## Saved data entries
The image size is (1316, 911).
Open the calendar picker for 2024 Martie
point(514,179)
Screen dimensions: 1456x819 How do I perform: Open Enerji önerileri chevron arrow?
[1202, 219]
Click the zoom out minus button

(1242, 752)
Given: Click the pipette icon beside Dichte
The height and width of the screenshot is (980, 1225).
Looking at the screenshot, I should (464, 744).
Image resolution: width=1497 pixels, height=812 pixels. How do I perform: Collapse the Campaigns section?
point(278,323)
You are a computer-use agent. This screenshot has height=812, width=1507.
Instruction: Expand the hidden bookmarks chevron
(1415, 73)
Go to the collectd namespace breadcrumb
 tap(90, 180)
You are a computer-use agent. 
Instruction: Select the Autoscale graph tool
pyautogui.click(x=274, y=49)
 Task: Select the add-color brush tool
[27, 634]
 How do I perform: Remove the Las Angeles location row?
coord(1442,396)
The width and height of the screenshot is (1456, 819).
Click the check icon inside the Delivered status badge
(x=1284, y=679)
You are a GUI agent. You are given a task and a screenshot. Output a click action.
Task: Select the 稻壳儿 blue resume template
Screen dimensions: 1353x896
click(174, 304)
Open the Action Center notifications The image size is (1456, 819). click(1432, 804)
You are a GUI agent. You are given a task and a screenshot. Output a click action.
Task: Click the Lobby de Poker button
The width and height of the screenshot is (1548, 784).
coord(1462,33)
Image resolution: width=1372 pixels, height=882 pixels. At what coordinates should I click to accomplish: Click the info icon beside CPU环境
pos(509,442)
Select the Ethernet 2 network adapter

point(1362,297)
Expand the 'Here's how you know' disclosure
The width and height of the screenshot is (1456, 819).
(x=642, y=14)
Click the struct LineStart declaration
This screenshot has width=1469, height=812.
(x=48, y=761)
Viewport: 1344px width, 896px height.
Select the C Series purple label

## WHAT YOU HAVE TO DO
In the records above, retype exactly the lines from the one with "Image resolution: width=1372" through the last one.

## TASK RESULT
Image resolution: width=1372 pixels, height=882 pixels. At what coordinates should I click to accomplish: Click the info icon beside CPU环境
pos(509,442)
Select the Ethernet 2 network adapter

point(1362,297)
Expand the 'Here's how you know' disclosure
The width and height of the screenshot is (1456, 819).
(x=642, y=14)
Click the struct LineStart declaration
This screenshot has width=1469, height=812.
(x=48, y=761)
Viewport: 1344px width, 896px height.
Select the C Series purple label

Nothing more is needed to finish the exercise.